## Selected passage
>> Begin
Add a batch verifier to multiexp, along with constant time variants

Saves ~8% during FROST key gen, even with dropping a vartime for a constant time (as needed to be secure), as the new batch verifier is used where batch verification previously wasn't. The new multiexp API itself also offered a very slight performance boost, which may solely be a measurement error. Handles most of https://github.com/serai-dex/serai/issues/10. The blame function isn't binary searched nor randomly sorted yet.
2025-01-03 17:40:34 +00:00 · 2022-05-27 00:52:44 -04:00 · 2022-05-27 00:52:44 -04:00 · c90e957e6a
commit c90e957e6a
parent c398b246ff
10 changed files with 161 additions and 98 deletions
--- a/coins/monero/src/frost.rs
+++ b/coins/monero/src/frost.rs
@ -7,7 +7,6 @@ use blake2::{digest::Update, Digest, Blake2b512};

 use curve25519_dalek::{
  constants::ED25519_BASEPOINT_TABLE as DTable,
-  traits::VartimeMultiscalarMul,
  scalar::Scalar as DScalar,
  edwards::EdwardsPoint as DPoint
 };
@ -56,8 +55,8 @@ impl Curve for Ed25519 {
    &dfg::ED25519_BASEPOINT_TABLE
  }

-  fn multiexp_vartime(scalars: &[Self::F], points: &[Self::G]) -> Self::G {
-    dfg::EdwardsPoint(DPoint::vartime_multiscalar_mul(scalars, points))
>> End
## Given material
>> Begin
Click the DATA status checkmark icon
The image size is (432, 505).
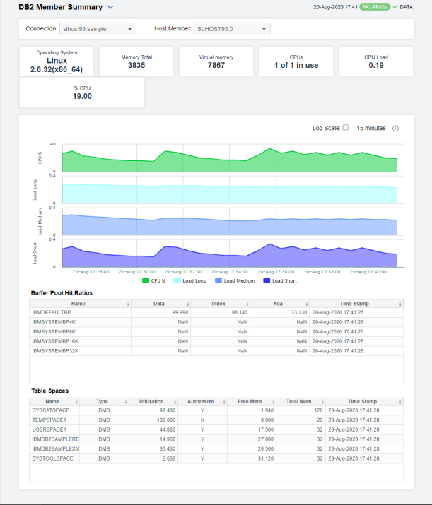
>> End
## Problem description
Carry the multiexp commit forward from the point where it stops. The lines share no connection with the multiexp commit.

## Exercise output
+  fn little_endian() -> bool {
+    true
  }

  // This, as used by CLSAG, will already be a keccak256 hash
--- a/coins/monero/tests/frost.rs
+++ b/coins/monero/tests/frost.rs
@ -62,7 +62,7 @@ pub fn generate_keys() -> (HashMap<u16, MultisigKeys<Ed25519>>, Scalar) {
      }
      our_secret_shares.insert(*l, shares[&i].clone());
    }
-    keys.insert(*i, machine.complete(our_secret_shares).unwrap().clone());
+    keys.insert(*i, machine.complete(&mut OsRng, our_secret_shares).unwrap().clone());
  }

  let mut group_private = Scalar::zero();
--- a/crypto/frost/Cargo.toml
+++ b/crypto/frost/Cargo.toml
@ -17,7 +17,7 @@ group = "0.11"
 blake2 = "0.10"
 transcript = { path = "../transcript" }

-multiexp = { path = "../multiexp" }
+multiexp = { path = "../multiexp", features = ["batch"] }

 [dev-dependencies]
 rand = "0.8"
--- a/crypto/frost/src/key_gen.rs
+++ b/crypto/frost/src/key_gen.rs
@ -5,6 +5,8 @@ use rand_core::{RngCore, CryptoRng};

 use ff::{Field, PrimeField};

+use multiexp::{multiexp_vartime, BatchVerifier};
+
 use crate::{
  Curve, MultisigParams, MultisigKeys, FrostError,
  schnorr::{self, SchnorrSignature},
@ -122,13 +124,7 @@ fn verify_r1<R: RngCore + CryptoRng, C: Curve>(
    commitments.insert(l, these_commitments);
  }

-  schnorr::batch_verify(rng, &signatures).map_err(
-    |l| if l == 0 {
-      FrostError::InternalError("batch validation is broken".to_string())
-    } else {
-      FrostError::InvalidProofOfKnowledge(l)
-    }
-  )?;
+  schnorr::batch_verify(rng, &signatures).map_err(|l| FrostError::InvalidProofOfKnowledge(l))?;

  Ok(commitments)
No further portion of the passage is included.